The financial press over the last two days have been worried about the dramatic sell off in Sterling ever since the polls published over the weekend suggested that more people would vote for Scottish independence on 18th September.

In truth, the sell-off has taken place in the context of a downtrend following the pound reaching a six-year high against the dollar in July (see the chart below). However, the dramatic nature of the sell off is being interpreted as the markets finally waking up to the possibility of the Union breaking up. Earlier this year, the pro-Unionists had a seemingly massive lead but this has been steadily eroded over time. And now it seems the momentum is with the nationalists.

GBP sells off dramatically on the possibility of independence

Sell off in GBP


To anticipate what is going to happen, I look to what the markets are telling me. I learned this from legendary trader, W.D. Gann, in his 1923 book The Truth of the Stock Tape. Gann was not the first market expert to point out that markets seemingly anticipate what is going to happen – the stock tape speaks the truth – nor will he be the last. The trick, as ever, is in understanding how to read the stock tape.

Over my summer holidays, I read an excellent book called War, Wealth and Wisdom by investment guru Barton Biggs. This excellent book – which I highly recommend – demonstrates quite clearly that despite the public news and perception of what was happening during the Second World War, the markets tended to be ahead of events. For example, Biggs points out that London Stock Exchange made its low “for all time” in the summer of 1940 just before the Battle of Britain – despite the fact that Britain’s fortunes in the war got worse during the late 1940s and 1941 (in Europe – things got worse in the Asian theatre of war for a lot longer).
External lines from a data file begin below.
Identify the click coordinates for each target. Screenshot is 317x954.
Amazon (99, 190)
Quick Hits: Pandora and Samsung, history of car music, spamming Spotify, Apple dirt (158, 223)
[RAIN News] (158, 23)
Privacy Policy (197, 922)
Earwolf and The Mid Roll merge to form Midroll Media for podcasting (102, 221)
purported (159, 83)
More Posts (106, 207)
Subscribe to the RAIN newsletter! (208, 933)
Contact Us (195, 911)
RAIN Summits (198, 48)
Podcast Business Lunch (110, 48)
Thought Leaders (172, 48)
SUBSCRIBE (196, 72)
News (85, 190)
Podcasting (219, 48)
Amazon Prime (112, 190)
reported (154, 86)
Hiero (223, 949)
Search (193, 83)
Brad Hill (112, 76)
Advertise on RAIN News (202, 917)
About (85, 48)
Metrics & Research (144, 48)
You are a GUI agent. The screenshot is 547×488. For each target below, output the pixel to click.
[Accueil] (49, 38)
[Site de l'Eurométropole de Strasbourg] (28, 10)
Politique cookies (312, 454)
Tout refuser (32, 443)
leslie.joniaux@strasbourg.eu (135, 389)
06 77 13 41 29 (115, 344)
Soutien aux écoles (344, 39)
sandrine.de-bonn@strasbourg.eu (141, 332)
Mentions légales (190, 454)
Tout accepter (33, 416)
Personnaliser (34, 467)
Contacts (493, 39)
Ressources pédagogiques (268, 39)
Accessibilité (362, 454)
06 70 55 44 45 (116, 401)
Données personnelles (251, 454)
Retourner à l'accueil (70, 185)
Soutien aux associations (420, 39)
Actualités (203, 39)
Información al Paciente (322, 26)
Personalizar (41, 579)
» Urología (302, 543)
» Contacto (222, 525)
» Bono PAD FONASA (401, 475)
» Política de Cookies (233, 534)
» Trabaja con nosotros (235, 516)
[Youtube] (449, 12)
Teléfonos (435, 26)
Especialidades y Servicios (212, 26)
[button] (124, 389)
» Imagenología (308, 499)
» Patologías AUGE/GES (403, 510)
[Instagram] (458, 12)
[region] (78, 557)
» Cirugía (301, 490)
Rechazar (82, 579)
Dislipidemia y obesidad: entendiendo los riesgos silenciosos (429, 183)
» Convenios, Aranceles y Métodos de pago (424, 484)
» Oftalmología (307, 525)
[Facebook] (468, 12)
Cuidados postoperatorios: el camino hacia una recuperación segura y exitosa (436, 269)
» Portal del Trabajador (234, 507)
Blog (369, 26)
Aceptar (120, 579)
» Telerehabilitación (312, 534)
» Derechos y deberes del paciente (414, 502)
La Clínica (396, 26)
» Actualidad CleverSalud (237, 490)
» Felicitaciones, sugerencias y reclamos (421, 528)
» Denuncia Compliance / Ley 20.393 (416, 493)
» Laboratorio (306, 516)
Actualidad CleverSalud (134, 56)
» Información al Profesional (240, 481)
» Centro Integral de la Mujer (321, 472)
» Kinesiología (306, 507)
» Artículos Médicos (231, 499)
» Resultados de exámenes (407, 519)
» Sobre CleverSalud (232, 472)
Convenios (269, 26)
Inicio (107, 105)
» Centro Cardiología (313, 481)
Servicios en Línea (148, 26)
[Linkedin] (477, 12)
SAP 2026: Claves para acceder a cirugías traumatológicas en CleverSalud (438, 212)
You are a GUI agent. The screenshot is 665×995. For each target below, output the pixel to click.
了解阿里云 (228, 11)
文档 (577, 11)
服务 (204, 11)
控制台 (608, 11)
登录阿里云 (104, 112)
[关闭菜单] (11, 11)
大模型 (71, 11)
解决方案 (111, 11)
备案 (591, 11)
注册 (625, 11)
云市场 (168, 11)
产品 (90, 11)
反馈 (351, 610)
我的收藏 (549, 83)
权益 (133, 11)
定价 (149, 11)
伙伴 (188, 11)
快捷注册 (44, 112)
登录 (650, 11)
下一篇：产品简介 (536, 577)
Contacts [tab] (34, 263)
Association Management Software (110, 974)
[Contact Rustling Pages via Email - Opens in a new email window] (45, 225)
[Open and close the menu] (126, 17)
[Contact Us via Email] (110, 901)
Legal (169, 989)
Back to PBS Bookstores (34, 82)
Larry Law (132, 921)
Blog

Somehow, the markets foresaw that Britain would survive the Battle of Britain and that the US would be drawn into the war – a pivotal moment that helped turn the war. Similarly, the high point for the German stock market was at the time that the advance units of the German Army were approaching Moscow, in December 1941. This was a moment in the war when the Wehrmacht was seen to be unstoppable – but the markets knew better.

Gann was quite clear that to understand what is going on you should look at charts of the market or stocks. When the market makes higher lows on bad news, this is a sign that things are going to get better. Ascendant Strategy uses this technique in our cycles analysis. Similarly when the market makes lower tops on good news, the market is suggesting a negative outlook for the future.

Back to the UK and the Scottish Independence referendum.

While the sell off the pound vs dollar looks serious, judging from a 2 month perspective, from a two year perspective this has been in the context of an up-trend (see the figure below). Sterling bottomed against the dollar last May and July but then was in a strong uptrend until this summer. Within an even longer timeframe – six years, note how the pound has had a series of higher lows even as the UK experienced one of the worst recessions in decades.

Since 2009, lows in the pound vs. the US Dollar have been increasing.

GBP rising lows - economic recovery


The market looked past the problems created during the boom of the 2000s and the subsequent bust well before the news turned positive (as it has finally in recent months).

The fall in the pound must be seen in that light. The fall is likely to bring a higher bottom – which suggests that the outlook remains positive. A break up of the Union could be quite negative for sterling, at least in the short-run, so I think this is the market suggesting that there will not be a break up – or that there would be a way through the mess if there were a breakup.

The reason I am looking at the 1.59 level (mentioned in the title) is based on another technique I learned from W.D. Gann. He taught that the 50% point (the mid-point) was an extremely important point which markets find at emotional points. You can use the market’s reaction to this mid-point to anticipate what will happen. The sell off in the pound since July is taking us to one of these mid-points – at the 1.59/1.60 level (see the chart below) measuring from the low in July 2013 to the top in July 2014.

The recent fall in pound brings the market to a mid-point

GBP50 per cent


Gann looked at whether the market stayed above or broke through the mid-point to make a forecast of what would happen next. If the market stayed at or above the 50% level, this was a bullish sign. If it broke through this was negative.

So, at an extremely emotional time for the UK, we find ourselves at such a midpoint. If the pound stays above 1.59/1.60, I think this is the market anticipating that the Union will stay intact. If it breaks through I think there may be a vote for independence and/or problems in relation to deciding the future of the currency. Even then, as these debates take place, if the market finds a higher low on difficult news (e.g. fights about sharing the currency, the role of the Bank of England, fiscal rules etc.) this is the market’s way of saying that things will work out.